>>>
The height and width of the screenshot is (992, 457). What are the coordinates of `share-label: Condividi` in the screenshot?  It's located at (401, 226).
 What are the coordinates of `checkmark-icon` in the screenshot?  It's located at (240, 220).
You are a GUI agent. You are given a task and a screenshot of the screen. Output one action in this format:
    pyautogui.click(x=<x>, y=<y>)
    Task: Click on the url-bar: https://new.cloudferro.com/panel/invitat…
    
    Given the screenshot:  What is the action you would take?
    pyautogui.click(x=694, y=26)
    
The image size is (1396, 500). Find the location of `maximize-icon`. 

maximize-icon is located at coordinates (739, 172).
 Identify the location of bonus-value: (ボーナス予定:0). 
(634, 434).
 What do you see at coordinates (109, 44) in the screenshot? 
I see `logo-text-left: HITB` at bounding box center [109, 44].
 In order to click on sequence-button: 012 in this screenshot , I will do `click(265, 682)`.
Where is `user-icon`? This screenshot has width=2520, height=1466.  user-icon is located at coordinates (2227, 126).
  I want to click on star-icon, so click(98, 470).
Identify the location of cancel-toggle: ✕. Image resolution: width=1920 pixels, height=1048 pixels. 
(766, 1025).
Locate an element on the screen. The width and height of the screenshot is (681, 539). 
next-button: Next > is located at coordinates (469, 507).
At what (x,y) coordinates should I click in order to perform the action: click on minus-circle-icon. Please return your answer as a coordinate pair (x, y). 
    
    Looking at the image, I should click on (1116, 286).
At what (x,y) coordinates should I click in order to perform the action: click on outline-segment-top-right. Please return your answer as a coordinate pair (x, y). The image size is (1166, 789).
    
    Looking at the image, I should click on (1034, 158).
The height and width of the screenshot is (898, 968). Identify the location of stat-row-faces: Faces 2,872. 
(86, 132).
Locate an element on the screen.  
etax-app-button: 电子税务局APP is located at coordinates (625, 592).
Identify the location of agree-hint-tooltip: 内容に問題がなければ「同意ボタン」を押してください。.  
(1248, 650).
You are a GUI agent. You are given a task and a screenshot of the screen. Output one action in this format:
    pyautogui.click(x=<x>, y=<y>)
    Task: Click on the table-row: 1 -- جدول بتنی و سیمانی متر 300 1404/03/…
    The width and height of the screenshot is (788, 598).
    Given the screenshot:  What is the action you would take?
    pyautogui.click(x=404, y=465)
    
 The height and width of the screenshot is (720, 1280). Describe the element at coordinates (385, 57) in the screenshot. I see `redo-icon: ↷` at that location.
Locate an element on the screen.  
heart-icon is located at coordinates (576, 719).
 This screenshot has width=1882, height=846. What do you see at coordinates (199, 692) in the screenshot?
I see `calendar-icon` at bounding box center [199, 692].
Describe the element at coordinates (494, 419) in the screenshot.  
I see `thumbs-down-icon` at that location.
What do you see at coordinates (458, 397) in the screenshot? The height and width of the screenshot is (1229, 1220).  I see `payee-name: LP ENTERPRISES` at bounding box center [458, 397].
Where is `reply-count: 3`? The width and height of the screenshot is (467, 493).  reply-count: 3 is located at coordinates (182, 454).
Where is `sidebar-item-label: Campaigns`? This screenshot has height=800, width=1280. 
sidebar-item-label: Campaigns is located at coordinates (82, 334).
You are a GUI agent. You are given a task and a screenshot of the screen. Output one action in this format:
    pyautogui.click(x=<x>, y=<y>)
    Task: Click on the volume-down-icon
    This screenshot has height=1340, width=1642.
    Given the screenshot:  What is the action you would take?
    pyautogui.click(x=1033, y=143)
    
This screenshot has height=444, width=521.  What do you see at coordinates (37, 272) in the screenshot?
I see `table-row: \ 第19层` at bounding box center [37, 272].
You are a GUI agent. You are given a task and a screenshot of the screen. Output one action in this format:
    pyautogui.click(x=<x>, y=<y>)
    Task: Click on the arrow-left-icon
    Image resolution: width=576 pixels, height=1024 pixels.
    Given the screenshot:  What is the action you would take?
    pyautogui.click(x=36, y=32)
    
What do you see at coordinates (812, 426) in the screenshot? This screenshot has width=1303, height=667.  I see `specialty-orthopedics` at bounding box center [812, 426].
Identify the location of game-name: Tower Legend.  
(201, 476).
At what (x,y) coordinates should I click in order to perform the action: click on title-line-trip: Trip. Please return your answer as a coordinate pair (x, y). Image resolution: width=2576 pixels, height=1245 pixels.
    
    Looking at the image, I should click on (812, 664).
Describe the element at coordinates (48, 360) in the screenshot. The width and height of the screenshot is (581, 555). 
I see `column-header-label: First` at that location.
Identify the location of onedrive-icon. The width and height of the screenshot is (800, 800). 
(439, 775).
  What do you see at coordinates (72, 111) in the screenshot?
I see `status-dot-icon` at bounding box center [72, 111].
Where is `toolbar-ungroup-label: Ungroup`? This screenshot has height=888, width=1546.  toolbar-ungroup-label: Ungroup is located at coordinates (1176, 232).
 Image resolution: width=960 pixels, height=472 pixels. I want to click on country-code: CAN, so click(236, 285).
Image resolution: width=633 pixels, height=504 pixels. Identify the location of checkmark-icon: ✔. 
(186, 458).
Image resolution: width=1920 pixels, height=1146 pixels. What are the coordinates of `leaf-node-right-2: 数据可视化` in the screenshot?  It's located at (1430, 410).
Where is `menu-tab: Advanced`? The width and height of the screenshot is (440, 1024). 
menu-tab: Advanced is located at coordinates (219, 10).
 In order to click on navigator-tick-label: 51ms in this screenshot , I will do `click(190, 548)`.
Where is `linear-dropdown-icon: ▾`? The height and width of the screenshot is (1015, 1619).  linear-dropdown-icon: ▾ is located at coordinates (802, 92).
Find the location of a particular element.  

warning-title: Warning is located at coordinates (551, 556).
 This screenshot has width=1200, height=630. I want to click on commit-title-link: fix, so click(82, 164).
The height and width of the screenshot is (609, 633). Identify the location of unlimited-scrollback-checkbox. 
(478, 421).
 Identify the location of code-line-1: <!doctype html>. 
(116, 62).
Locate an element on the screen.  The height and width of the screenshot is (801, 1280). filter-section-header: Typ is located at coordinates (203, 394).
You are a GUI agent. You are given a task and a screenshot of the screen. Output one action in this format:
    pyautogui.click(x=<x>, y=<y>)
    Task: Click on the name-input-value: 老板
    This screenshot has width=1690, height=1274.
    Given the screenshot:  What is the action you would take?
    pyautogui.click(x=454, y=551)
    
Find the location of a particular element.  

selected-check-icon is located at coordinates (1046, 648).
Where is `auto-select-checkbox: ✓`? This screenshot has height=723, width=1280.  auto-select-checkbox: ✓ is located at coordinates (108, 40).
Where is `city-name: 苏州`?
<<<
PROMPT: Rewrite the items above, changing every "GUI agent" to "UI agent" and keeping everything else as it is.

RESULT:
The height and width of the screenshot is (992, 457). What are the coordinates of `share-label: Condividi` in the screenshot?  It's located at (401, 226).
 What are the coordinates of `checkmark-icon` in the screenshot?  It's located at (240, 220).
You are a UI agent. You are given a task and a screenshot of the screen. Output one action in this format:
    pyautogui.click(x=<x>, y=<y>)
    Task: Click on the url-bar: https://new.cloudferro.com/panel/invitat…
    
    Given the screenshot:  What is the action you would take?
    pyautogui.click(x=694, y=26)
    
The image size is (1396, 500). Find the location of `maximize-icon`. 

maximize-icon is located at coordinates (739, 172).
 Identify the location of bonus-value: (ボーナス予定:0). 
(634, 434).
 What do you see at coordinates (109, 44) in the screenshot? 
I see `logo-text-left: HITB` at bounding box center [109, 44].
 In order to click on sequence-button: 012 in this screenshot , I will do `click(265, 682)`.
Where is `user-icon`? This screenshot has width=2520, height=1466.  user-icon is located at coordinates (2227, 126).
  I want to click on star-icon, so click(98, 470).
Identify the location of cancel-toggle: ✕. Image resolution: width=1920 pixels, height=1048 pixels. 
(766, 1025).
Locate an element on the screen. The width and height of the screenshot is (681, 539). 
next-button: Next > is located at coordinates (469, 507).
At what (x,y) coordinates should I click in order to perform the action: click on minus-circle-icon. Please return your answer as a coordinate pair (x, y). 
    
    Looking at the image, I should click on (1116, 286).
At what (x,y) coordinates should I click in order to perform the action: click on outline-segment-top-right. Please return your answer as a coordinate pair (x, y). The image size is (1166, 789).
    
    Looking at the image, I should click on (1034, 158).
The height and width of the screenshot is (898, 968). Identify the location of stat-row-faces: Faces 2,872. 
(86, 132).
Locate an element on the screen.  
etax-app-button: 电子税务局APP is located at coordinates (625, 592).
Identify the location of agree-hint-tooltip: 内容に問題がなければ「同意ボタン」を押してください。.  
(1248, 650).
You are a UI agent. You are given a task and a screenshot of the screen. Output one action in this format:
    pyautogui.click(x=<x>, y=<y>)
    Task: Click on the table-row: 1 -- جدول بتنی و سیمانی متر 300 1404/03/…
    The width and height of the screenshot is (788, 598).
    Given the screenshot:  What is the action you would take?
    pyautogui.click(x=404, y=465)
    
 The height and width of the screenshot is (720, 1280). Describe the element at coordinates (385, 57) in the screenshot. I see `redo-icon: ↷` at that location.
Locate an element on the screen.  
heart-icon is located at coordinates (576, 719).
 This screenshot has width=1882, height=846. What do you see at coordinates (199, 692) in the screenshot?
I see `calendar-icon` at bounding box center [199, 692].
Describe the element at coordinates (494, 419) in the screenshot.  
I see `thumbs-down-icon` at that location.
What do you see at coordinates (458, 397) in the screenshot? The height and width of the screenshot is (1229, 1220).  I see `payee-name: LP ENTERPRISES` at bounding box center [458, 397].
Where is `reply-count: 3`? The width and height of the screenshot is (467, 493).  reply-count: 3 is located at coordinates (182, 454).
Where is `sidebar-item-label: Campaigns`? This screenshot has height=800, width=1280. 
sidebar-item-label: Campaigns is located at coordinates (82, 334).
You are a UI agent. You are given a task and a screenshot of the screen. Output one action in this format:
    pyautogui.click(x=<x>, y=<y>)
    Task: Click on the volume-down-icon
    This screenshot has height=1340, width=1642.
    Given the screenshot:  What is the action you would take?
    pyautogui.click(x=1033, y=143)
    
This screenshot has height=444, width=521.  What do you see at coordinates (37, 272) in the screenshot?
I see `table-row: \ 第19层` at bounding box center [37, 272].
You are a UI agent. You are given a task and a screenshot of the screen. Output one action in this format:
    pyautogui.click(x=<x>, y=<y>)
    Task: Click on the arrow-left-icon
    Image resolution: width=576 pixels, height=1024 pixels.
    Given the screenshot:  What is the action you would take?
    pyautogui.click(x=36, y=32)
    
What do you see at coordinates (812, 426) in the screenshot? This screenshot has width=1303, height=667.  I see `specialty-orthopedics` at bounding box center [812, 426].
Identify the location of game-name: Tower Legend.  
(201, 476).
At what (x,y) coordinates should I click in order to perform the action: click on title-line-trip: Trip. Please return your answer as a coordinate pair (x, y). Image resolution: width=2576 pixels, height=1245 pixels.
    
    Looking at the image, I should click on (812, 664).
Describe the element at coordinates (48, 360) in the screenshot. The width and height of the screenshot is (581, 555). 
I see `column-header-label: First` at that location.
Identify the location of onedrive-icon. The width and height of the screenshot is (800, 800). 
(439, 775).
  What do you see at coordinates (72, 111) in the screenshot?
I see `status-dot-icon` at bounding box center [72, 111].
Where is `toolbar-ungroup-label: Ungroup`? This screenshot has height=888, width=1546.  toolbar-ungroup-label: Ungroup is located at coordinates (1176, 232).
 Image resolution: width=960 pixels, height=472 pixels. I want to click on country-code: CAN, so click(236, 285).
Image resolution: width=633 pixels, height=504 pixels. Identify the location of checkmark-icon: ✔. 
(186, 458).
Image resolution: width=1920 pixels, height=1146 pixels. What are the coordinates of `leaf-node-right-2: 数据可视化` in the screenshot?  It's located at (1430, 410).
Where is `menu-tab: Advanced`? The width and height of the screenshot is (440, 1024). 
menu-tab: Advanced is located at coordinates (219, 10).
 In order to click on navigator-tick-label: 51ms in this screenshot , I will do `click(190, 548)`.
Where is `linear-dropdown-icon: ▾`? The height and width of the screenshot is (1015, 1619).  linear-dropdown-icon: ▾ is located at coordinates (802, 92).
Find the location of a particular element.  

warning-title: Warning is located at coordinates (551, 556).
 This screenshot has width=1200, height=630. I want to click on commit-title-link: fix, so click(82, 164).
The height and width of the screenshot is (609, 633). Identify the location of unlimited-scrollback-checkbox. 
(478, 421).
 Identify the location of code-line-1: <!doctype html>. 
(116, 62).
Locate an element on the screen.  The height and width of the screenshot is (801, 1280). filter-section-header: Typ is located at coordinates (203, 394).
You are a UI agent. You are given a task and a screenshot of the screen. Output one action in this format:
    pyautogui.click(x=<x>, y=<y>)
    Task: Click on the name-input-value: 老板
    This screenshot has width=1690, height=1274.
    Given the screenshot:  What is the action you would take?
    pyautogui.click(x=454, y=551)
    
Find the location of a particular element.  

selected-check-icon is located at coordinates (1046, 648).
Where is `auto-select-checkbox: ✓`? This screenshot has height=723, width=1280.  auto-select-checkbox: ✓ is located at coordinates (108, 40).
Where is `city-name: 苏州`?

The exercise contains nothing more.